Villa Adriana

É a villae imperial romana arquitetonicamente mais rica, tendo sido mandada construir pelo imperador romano Adriano (Públio Hélio Adriano nasceu em 78 d. C. e morreu em 138 d. C), que reinou entre 118 e 138 d.C.. O seu desejo de construir esta sumptuosa mas magnífica villa surgiu depois de uma viagem efetuada às províncias orientais do império. A imponente e enorme villa encontra-se nas proximidades da pequena cidade de Tibur (atual Tivoli, a cerca de 20 Km de Roma).
Esta villa representa não só uma marca da evolução da arquitetura romana, mas também um testemunho do ecletismo de Adriano, que mandou erigir por todo o complexo arquitetónico uma série de réplicas dos monumentos que o haviam impressionado no decurso das suas viagens pelo Império, nomeadamente no Oriente. Todas as soluções inovadoras em termos construtivos e decorativos viriam a influenciar mais tarde o Renascimento e o Barroco italianos.

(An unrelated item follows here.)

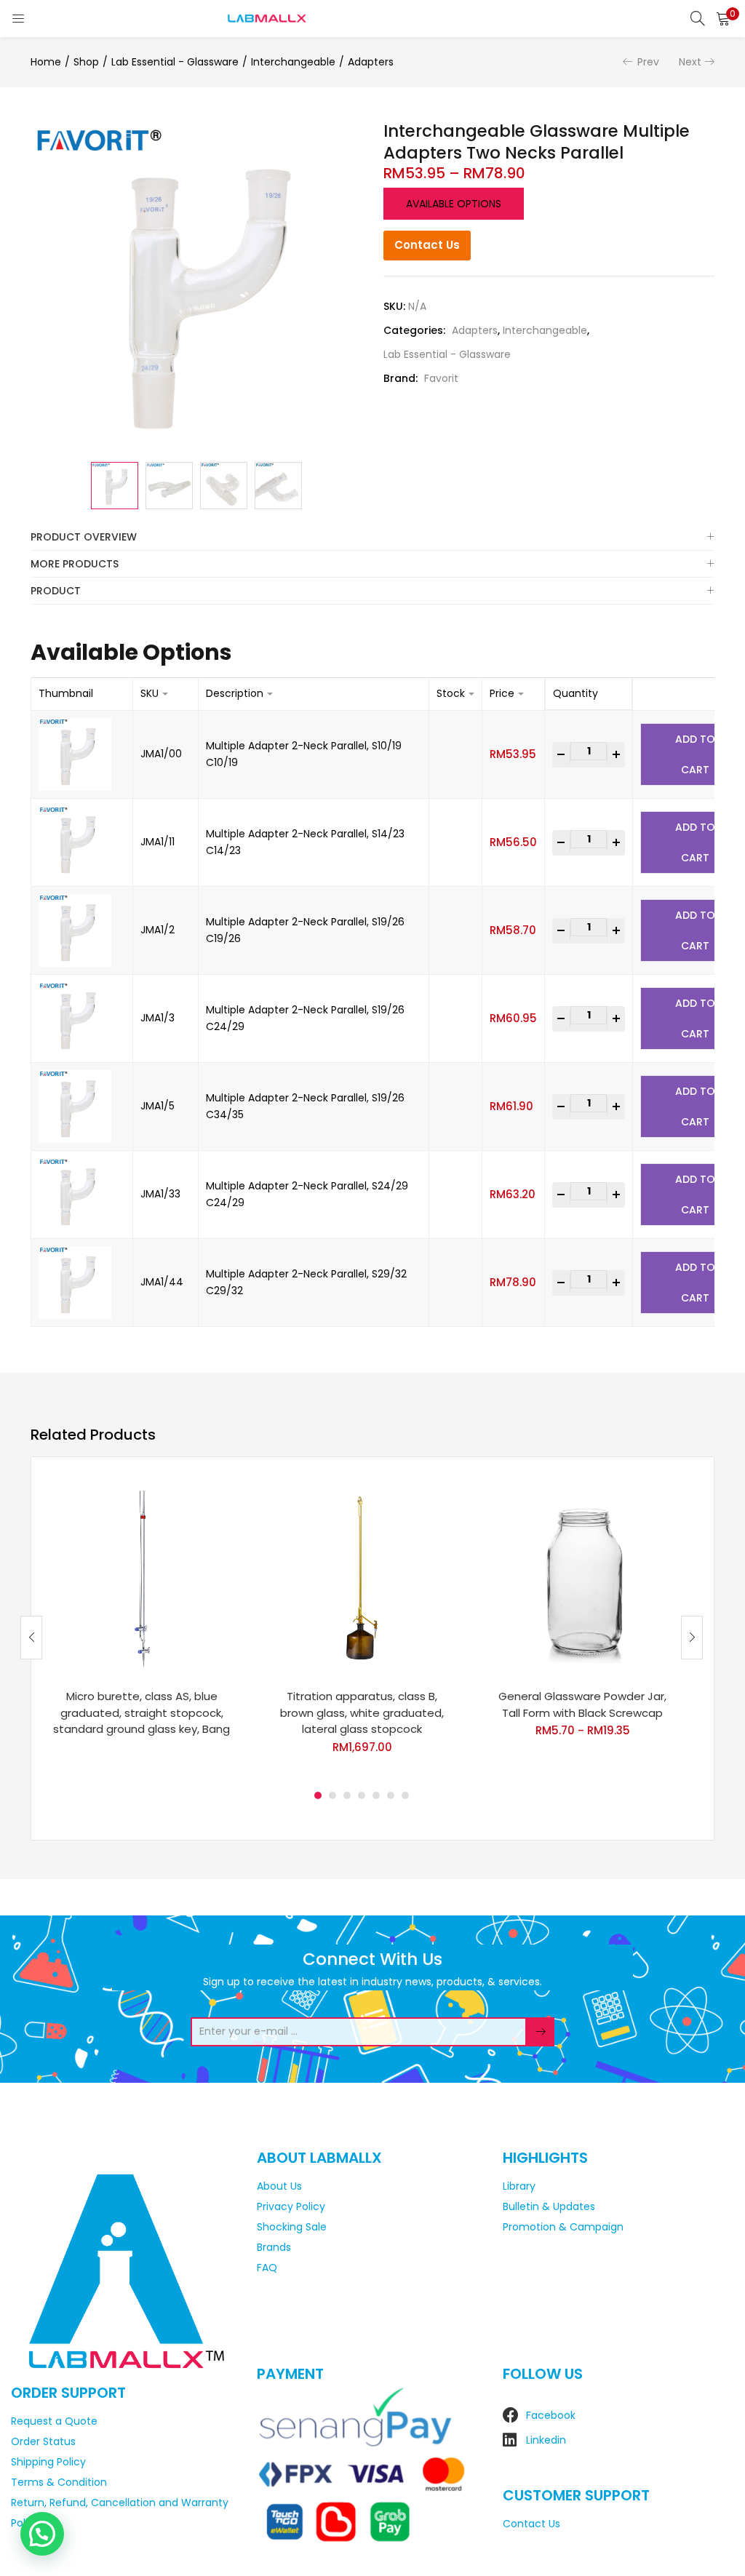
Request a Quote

A superfície da villa ocupa uma área de cerca de 60 hectares, sendo constituída por uma série de palácios, moradias, termas, bibliotecas, campos para prática desportiva, jardins, terraços, miradouros e templos, espaços que se encontram dispostos segundo cinco alinhamentos. Tudo adornado de mármores, frescos, mosaicos e centenas de estátuas (ainda que muitas tenham sido dali levadas, por exemplo para a Villa d 'Este, também em Tivoli). A arquitetura segue os cânones da arquitetura helenística e romana, o que faz com que muitos historiadores considerem o imperador Adriano um genial precursor dos mais modernos conceitos urbanísticos, enquanto idealizador da obra que é toda a villa. O primeiro edifício denomina-se Pecile (talvez inspirado na Stoà Poikile de Atenas), um quadripórtico de 232 por 97 m em torno de um jardim que se distingue perfeitamente de todos dos outros edifícios, pois encontra-se disposto ao longo de uma enorme praça quadrada rodeada de portas, com um pequeno lago no centro. Uma outra zona admirável é a do Canopo (que recorda a cidade egípcia de Canopo e o canal de Alexandria), um "canal" rodeado de arcos e estátuas. Apresenta um longo lago com 119 m por 18 m) em forma de canal, que nos conduz para um grande edifício que era dominado por um poderoso nicho. Sobre a margem do lado direito do lago existe uma grande estátua, que é uma réplica fiel da Cariátide de Atena, em Éfeso (Ásia Menor). Há também uma elegante êxedra de colunas; as intercolunas formam nichos com estátuas de Marte, Minerva e Mercúrio. Todas estas estátuas são réplicas de estátuas gregas.
A zona do grande peristilo é um vasto planalto, caracterizado por uma sucessão de peristilos: alinham-se a Praça de Ouro, a Sala das Pilastras Dóricas, o peristilo do Palácio Imperial, o claustro e a biblioteca.No outro lado surge um ninfeu, o mais belo e original de toda a villa, denominado de Teatro Marinho pelos setecentistas. Na verdade, não se trata de um teatro - muito menos marítimo -, mas de um edifício circular com 140 metros circundado por dezenas de colunas, com uma pequena ilhota no meio do lago.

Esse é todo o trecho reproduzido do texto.